___ EXCERPTED DATA
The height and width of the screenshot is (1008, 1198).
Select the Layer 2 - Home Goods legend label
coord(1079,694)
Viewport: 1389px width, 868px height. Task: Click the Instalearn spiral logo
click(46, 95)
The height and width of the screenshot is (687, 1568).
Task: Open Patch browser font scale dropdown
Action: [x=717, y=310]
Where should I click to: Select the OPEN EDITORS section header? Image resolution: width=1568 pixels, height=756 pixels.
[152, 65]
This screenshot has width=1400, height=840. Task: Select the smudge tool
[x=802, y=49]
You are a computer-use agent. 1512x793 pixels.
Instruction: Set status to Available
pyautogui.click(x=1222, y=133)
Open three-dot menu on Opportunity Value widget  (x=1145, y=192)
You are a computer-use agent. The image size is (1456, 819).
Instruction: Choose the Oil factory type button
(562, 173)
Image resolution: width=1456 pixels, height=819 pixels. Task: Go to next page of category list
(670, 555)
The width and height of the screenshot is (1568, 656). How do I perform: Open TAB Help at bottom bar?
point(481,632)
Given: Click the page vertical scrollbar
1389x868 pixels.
______
All of the data above needs to be transcribed verbatim.

RESULT OF THIS TASK:
The height and width of the screenshot is (1008, 1198).
Select the Layer 2 - Home Goods legend label
coord(1079,694)
Viewport: 1389px width, 868px height. Task: Click the Instalearn spiral logo
click(46, 95)
The height and width of the screenshot is (687, 1568).
Task: Open Patch browser font scale dropdown
Action: [x=717, y=310]
Where should I click to: Select the OPEN EDITORS section header? Image resolution: width=1568 pixels, height=756 pixels.
[152, 65]
This screenshot has width=1400, height=840. Task: Select the smudge tool
[x=802, y=49]
You are a computer-use agent. 1512x793 pixels.
Instruction: Set status to Available
pyautogui.click(x=1222, y=133)
Open three-dot menu on Opportunity Value widget  (x=1145, y=192)
You are a computer-use agent. The image size is (1456, 819).
Instruction: Choose the Oil factory type button
(562, 173)
Image resolution: width=1456 pixels, height=819 pixels. Task: Go to next page of category list
(670, 555)
The width and height of the screenshot is (1568, 656). How do I perform: Open TAB Help at bottom bar?
point(481,632)
Given: Click the page vertical scrollbar
1389x868 pixels.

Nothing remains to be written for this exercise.